Yapı: Sivri uçlar tipik olarak üç alt birimden oluşur:S1, S2 ve S3. S1 alt birimi, konakçı hücrelerin yüzeyindeki spesifik reseptörlere bağlanırken, S2 alt birimi, viral zarf ile konakçı hücre zarı arasındaki füzyona aracılık eder. S3 alt ünitesinin spike kompleksini stabilize etmede rol oynadığı düşünülmektedir.
İşlev: Sivri uçların birincil işlevi, virüsün konakçı hücreye girişini kolaylaştırmaktır. S1 alt birimi, konakçı hücrenin yüzeyindeki spesifik bir reseptöre bağlanır ve bu, spike proteinindeki konformasyonel değişiklikleri tetikler. Bu konformasyonel değişiklikler, daha sonra kendisini konakçı hücre zarına yerleştirerek bir füzyon gözeneği oluşturan S2 alt ünitesini açığa çıkarır. Bu füzyon gözeneği aracılığıyla viral genom, konakçı hücreye iletilir.
Örnekler: Spikelar, koronavirüsler, grip virüsleri ve HIV dahil olmak üzere çeşitli virüslerde bulunur. Coronavirüslerde spike proteini, insan hücrelerindeki ACE2 reseptörüne bağlanmaktan sorumludur. Bu etkileşim, virüsün insanları enfekte etme ve COVID-19'a neden olma yeteneği için gereklidir.
Başak mutasyonları: Spike proteinindeki mutasyonların virüsün bulaşıcılığı ve patojenitesi üzerinde önemli etkileri olabilir. Örneğin, SARS-CoV-2'nin (COVID-19'a neden olan virüs) spike proteinindeki bazı mutasyonların, virüsün bulaşıcılığını ve nötrleştirici antikorlara karşı direncini arttırdığı gösterilmiştir.

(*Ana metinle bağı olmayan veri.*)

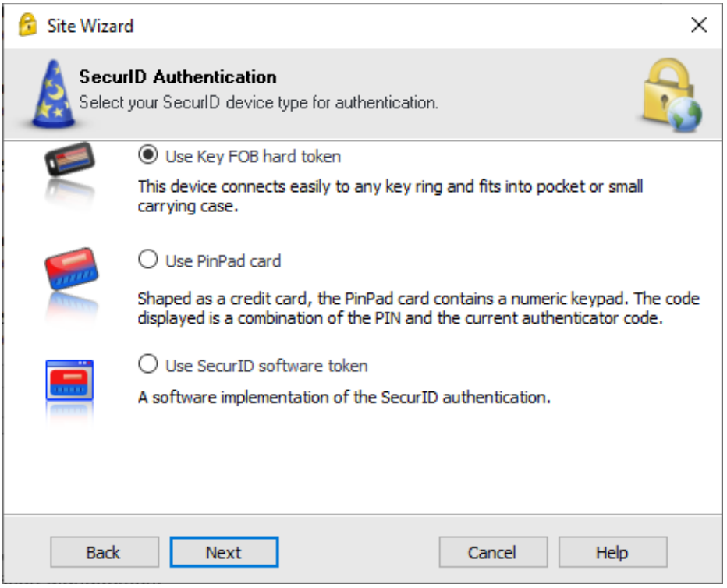Click the PinPad card description paragraph
This screenshot has height=588, width=727.
click(x=418, y=308)
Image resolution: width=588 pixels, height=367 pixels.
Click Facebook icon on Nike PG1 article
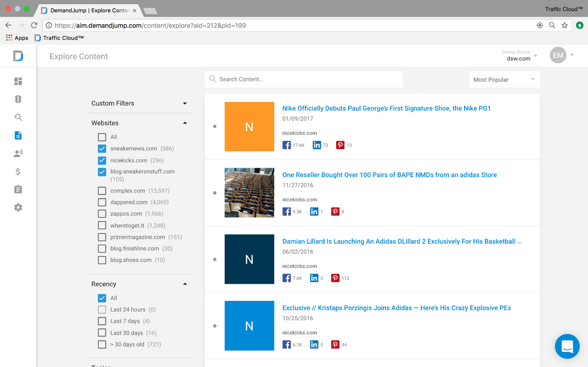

Bu mutasyonlar büyük bir endişe kaynağıdır çünkü yeni enfeksiyon dalgalarına ve aşıların kaçmasına yol açabilirler.
Sonuç olarak, sivri uçlar birçok virüsün temel bileşenleridir ve virüsün konakçı hücreleri enfekte etme yeteneğinde önemli bir rol oynarlar. Spike proteinindeki mutasyonlar, virüsün bulaşıcılığı ve patojenitesi üzerinde önemli etkilere sahip olabilir ve bu nedenle viral pandemiler bağlamında büyük endişe kaynağıdır.